As individuals we can:
Better understand our own mental health. When you talk with friends and family about being healthy, you are probably referring to your weight, your blood pressure, or your exercise level - all components of physical health. Take a few minutes and think about your mental health - ask yourself:
How am I feeling today?
What's been worrying me lately?
What am I doing to bring myself joy?
Give yourself grace. Mental health is a spectrum that can ebb and flow (we're not all able to go out and run a 5k on a whim either, right?). Understand that you will have great mental health days (or moments) and terrible ones too. That is ok. Give yourself the grace to not be perfect all of the time.
Be the creator of joy. A few weeks ago I wrote about how to take even just a few minutes to be the creator of your own joy - whether that is a delicious cup of coffee or a walk outside. If you haven't read this, take two minutes and check it out here.
As leaders we can:
Bring the conversation into the workplace. Melissa Doman is an expert in this area and has a phenomenal book about how you can, and should, bring conversations about mental health into the workplace. Check it out here. (No, this is not a paid advertisement, but as I have shared before, if I am not the right person to help you or your organization, I hope to point you to someone who can.)

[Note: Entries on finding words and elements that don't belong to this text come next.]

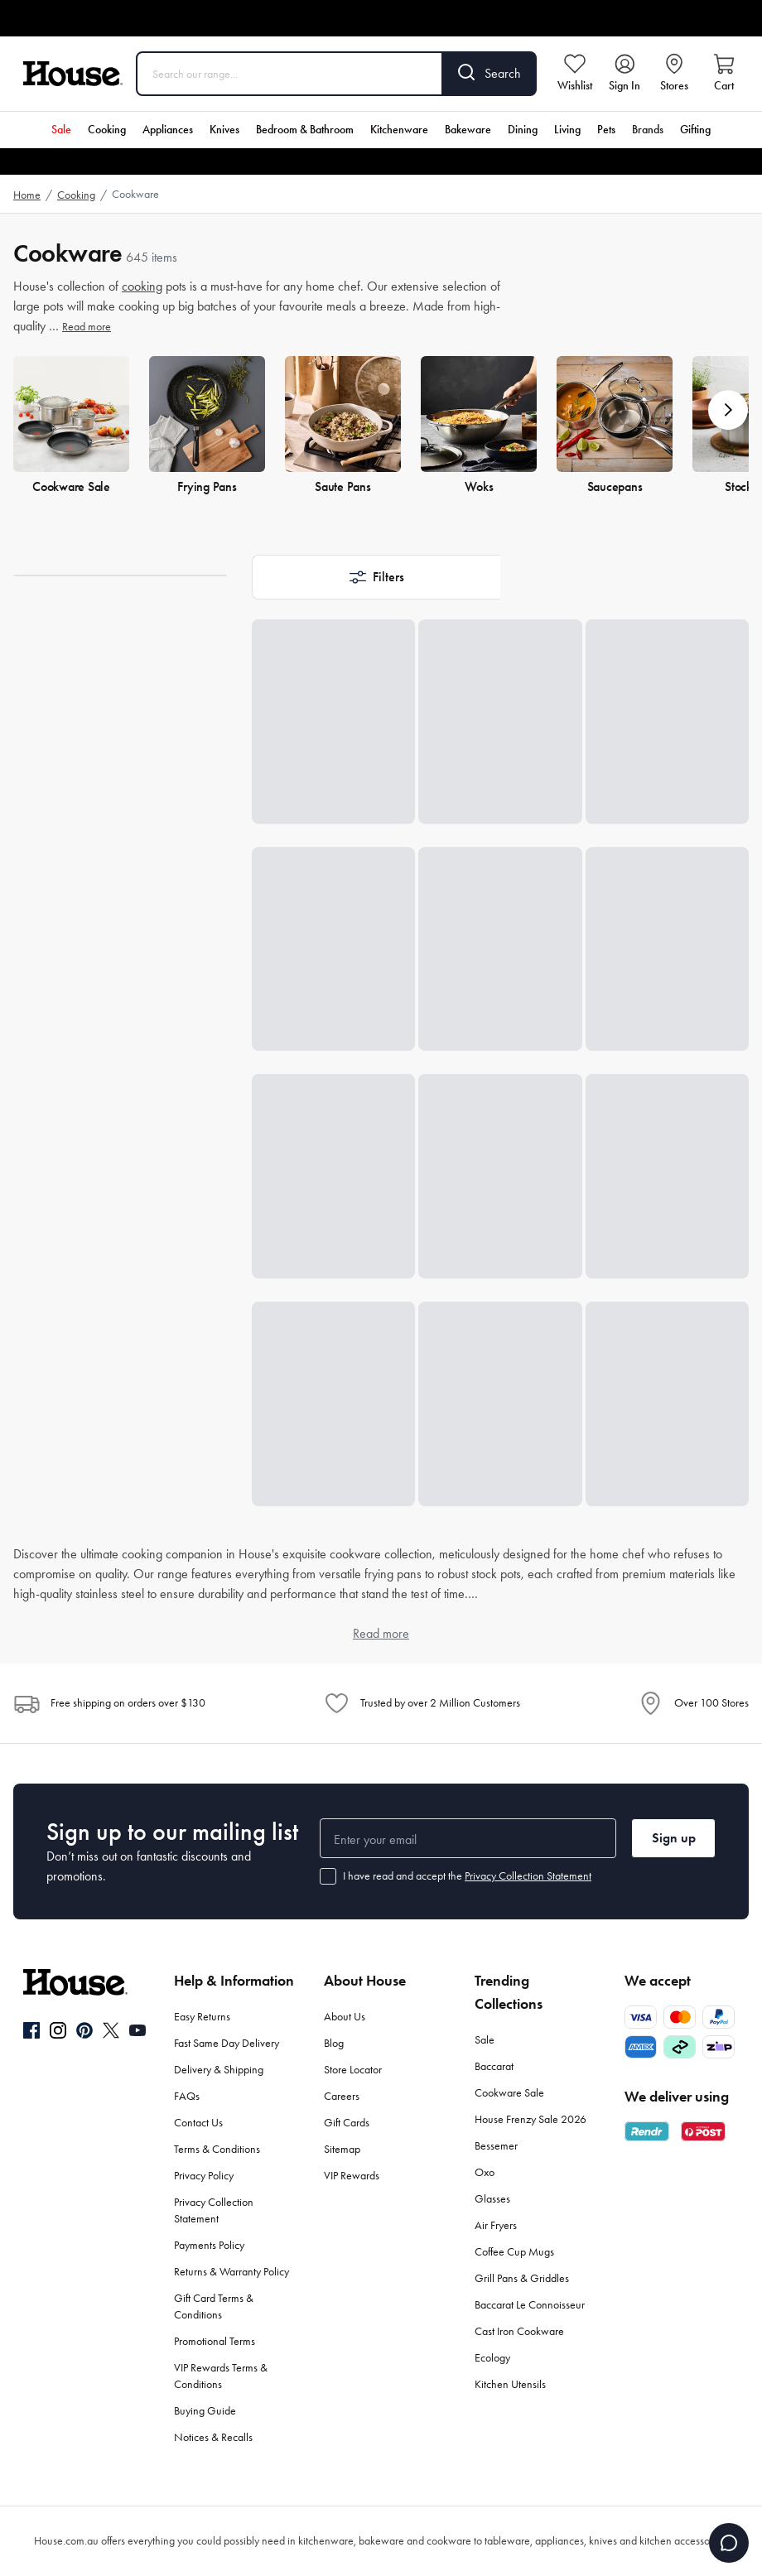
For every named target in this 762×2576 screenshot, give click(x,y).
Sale (61, 130)
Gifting (695, 130)
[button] (728, 410)
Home (27, 195)
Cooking (107, 130)
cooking (142, 286)
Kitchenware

Share your experience. Being vulnerable can be scary. It is also a great way to build trust. The leader of a construction organization recently shared to his entire staff that he often struggled with taking too much on himself and not using his teammates around him. And that he wanted to get better at that. The response was overwhelmingly supportive, and even better, his sharing enabled others to speak up about their own challenges.
Give your employees grace. While your employees may not have a mental illness, they may be supporting someone who is. Regardless of how close you are to them, they are facing challenges you know nothing about. (Trust me, none of my previous managers had a clue what I just shared with you at the start of this post.) Check in with your employees, ask them how you can best support them. Then give them a little grace if they are struggling.
Regardless of whether you are working on your own mental health, supporting those around you, or leading an organization, there is work that you can do. And it is the good work. The work of making your life, and those around you, better.
Can you think of a better gift to give yourself this holiday season?